Jeh Johnson, will you please pick up the white courtesy phone? Several members of the Obama administration would like to have words with you.
As you almost certainly know at this point, the Trump administration’s zero-tolerance policies on immigration have caused quite the kerfuffle. However, as many defenders of the plans have pointed out, they hardly began with Trump.
In fact, many of the policies — and the pictures of children in cages — date back to the Obama administration. You know, the group of people who percolated the milk of human kindness as they spread their hope and change across the land. Apparently, when the unaccompanied minor immigrant crisis of 2014 hit the administration, they dealt with it no better (and some might say worse) than the Trump administration did.
And, during an appearance on MSNBC, former Department of Homeland Security Secretary Jeh Johnson more or less acknowledged this fact.
“Lesson learned — illegal migration reacts sharply to perceived changes in enforcement policy in the short term,” Johnson told Andrea Mitchell.
“But it always reverts back longer term to longer-term trends given the underlying conditions called push factors in Central America. So that’s what President Trump and his administration have seen now over the last year. The numbers are 40 or 50,000 a month, and they’re obviously frustrated with that.
“So in 2014, to deal with the spike then, with the families, we did a number of things — including, by the way, working with the government of Mexico and obtaining their cooperation on securing their southern border. But we also expanded family detention. It was, I freely admit, controversial.”
“And you got a lot a lot of heat for it,” Mitchell stated.
“We got a lot of heat for it,” Johnson agreed. “There were just 95 beds out of a total of 34,000 equipped to handle families. We expanded that capability. I will freely admit, I made a big deal out of it. The people could see what we were doing.”
Johnson “freely admits” of many things. Here’s what he doesn’t quite freely admit of, either glossing over the implications of what he says or omitting facts entirely.
First, “illegal migration reacts sharply to perceived changes in enforcement policy in the short term.” To parse that another way, until structural changes are made in border security, cooperation with Central American nations and laws concerning illegal immigration — the long-term “push factors” of which Johnson speaks — immigration not only reacts to enforcement, it “reacts sharply” to enforcement. Thus, the deterrent factor we hear being dismissed so readily is very real, and Johnson admits it.

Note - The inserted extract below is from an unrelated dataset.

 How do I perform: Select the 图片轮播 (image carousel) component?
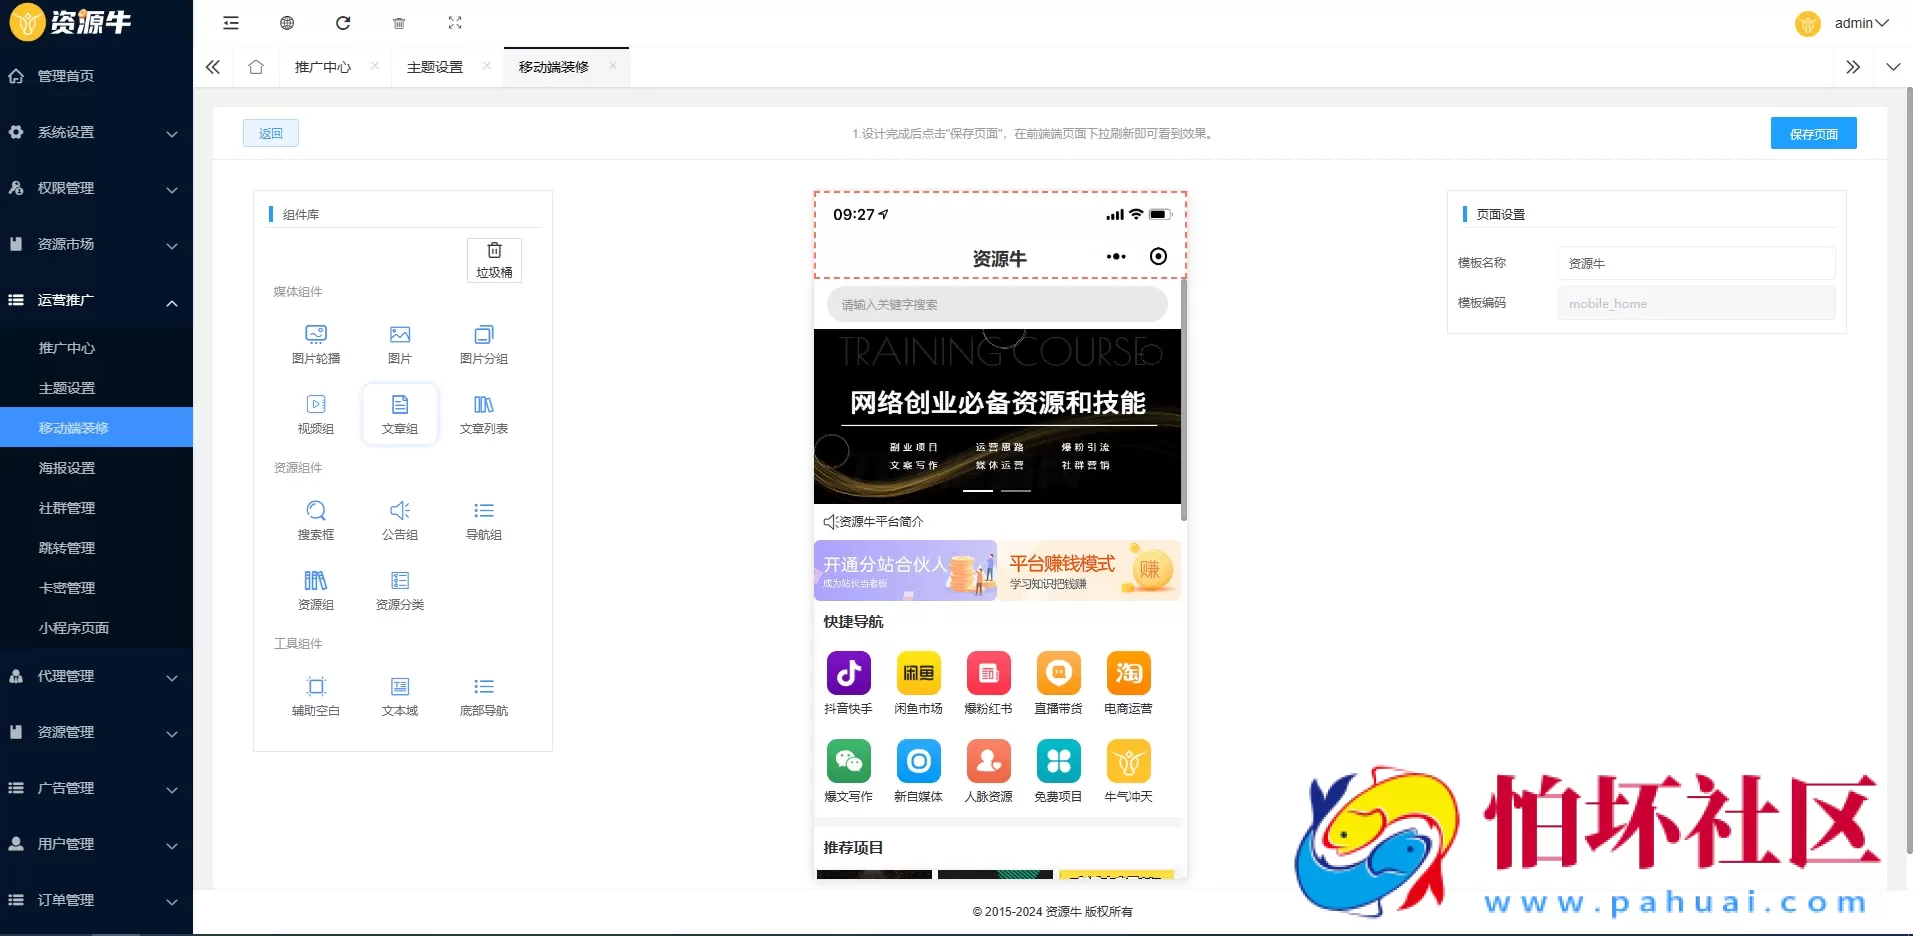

Second, the Obama administration did the selfsame thing that the Trump administration is doing with their zero-tolerance policies. In fact, that’s where you got those infamous pictures of kids in cage-like cells which mysteriously disappeared off of social media once it became clear their provenance traced back to the Obama administration. (That still hasn’t stopped the Trump administration’s critics from using the “children in cages” line even though it’s contrafactual.)
Then there’s Johnson’s claim that he tried to expand the capability to handle more families in detention. Fair enough. Nobody in the administration seemed terribly concerned with ending the Flores consent decree from 1997, which requires that children be released from custody after a short time. This means that any attempt to enforce a zero-tolerance policy will necessarily lead to parents and children being separated.

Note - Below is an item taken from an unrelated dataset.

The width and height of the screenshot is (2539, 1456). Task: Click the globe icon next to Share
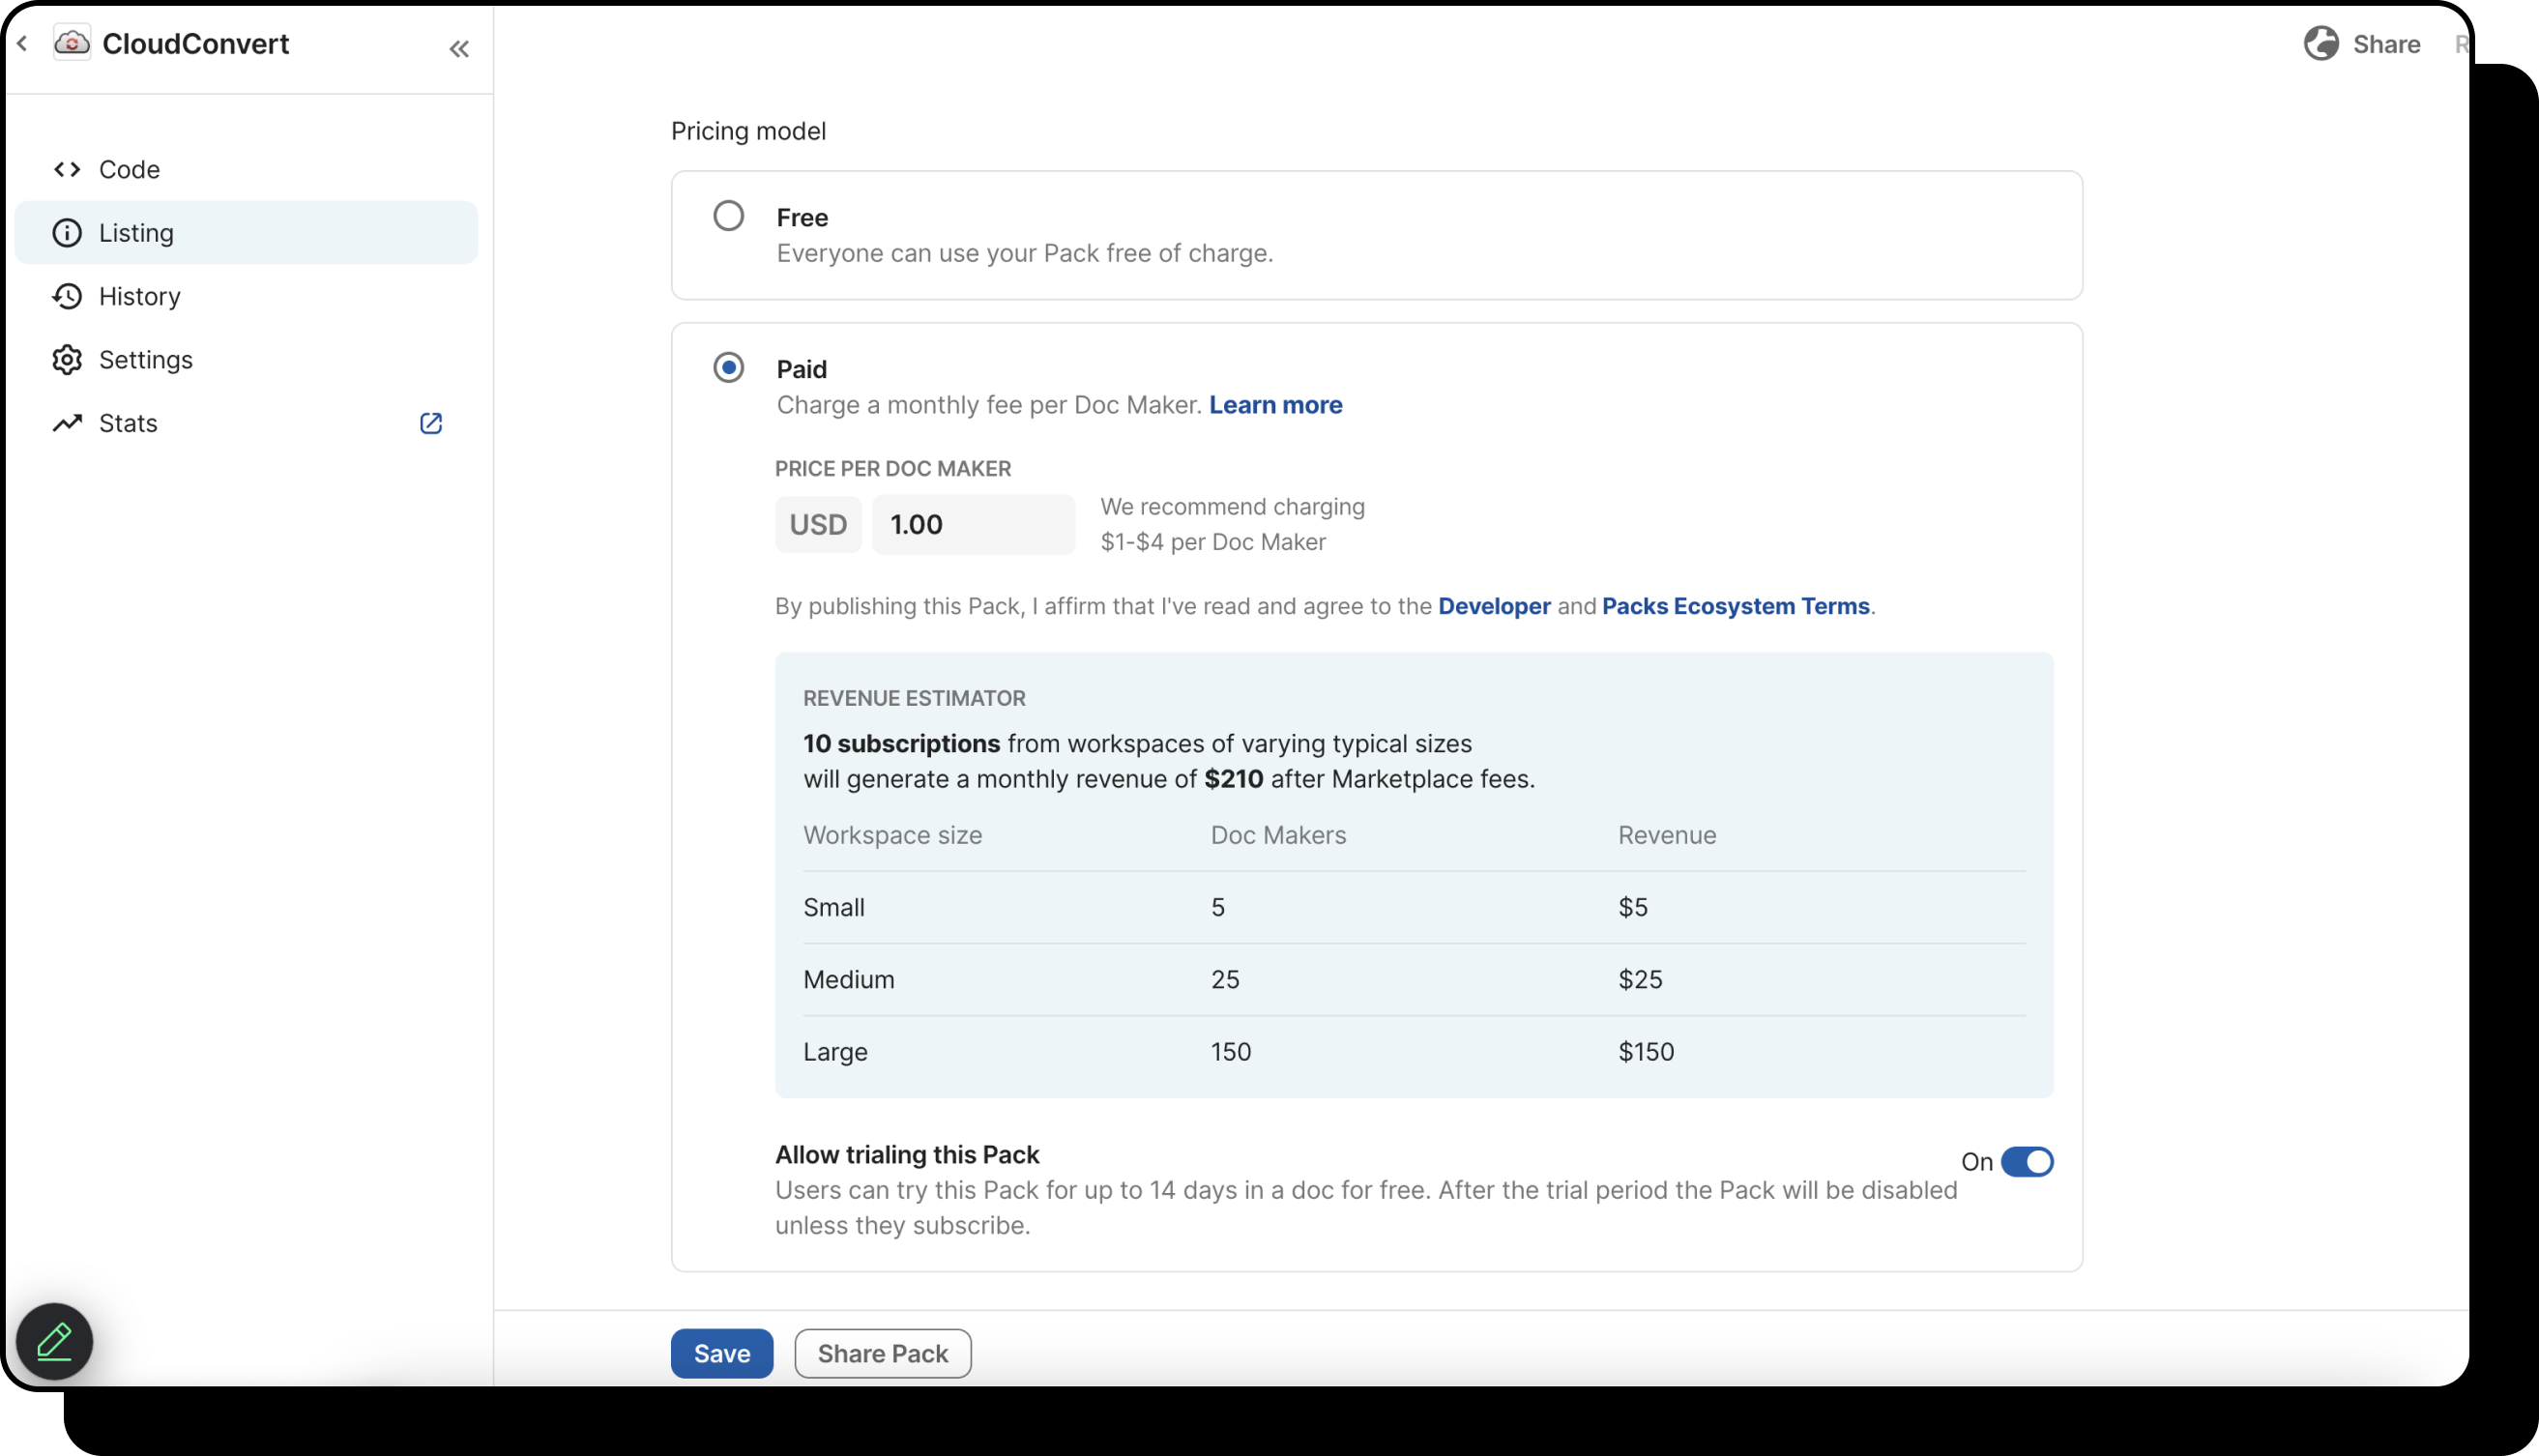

Indeed, for many liberals, this is a feature and not a bug; Salvador Rizzo in The Washington Post wrote that “separations are rising in large part because of a ‘zero-tolerance’ policy implemented by Attorney General Jeff Sessions. In April, Sessions directed prosecutors to charge as many illegal entry offenses as possible. This policy is a choice. Sessions could rescind it as easily as he instituted it.”
In other words, stop enforcing immigration law and the problem goes away. Or just reinstate catch and release. Problem solved!
The Obama administration also did nothing to change issues with the William Wilberforce Trafficking Victims Protection Reauthorization Act of 2008, a well-meaning bipartisan act which requires formal deportation hearings for illegal immigrant minors who aren’t from Mexico or Canada and don’t have family in the United States. The problem is that, in cases that don’t involve human trafficking, most parents plead guilty in an expedited fashion and are repatriated to their home country. Because of the act, minors can’t receive expedited hearings. The Obama administration could have fixed this by tying the child’s court case to the parent’s. Again, no action.
Overall, though, Johnson made it clear that there’s not a whole lot of difference between what his administration did and what the Trump administration is doing. To stop problematic illegal immigration patterns, they’re changing enforcement procedures. Part of that includes family detention. And back in 2014, nobody cared.
What a difference four years — and a different narrative — can make.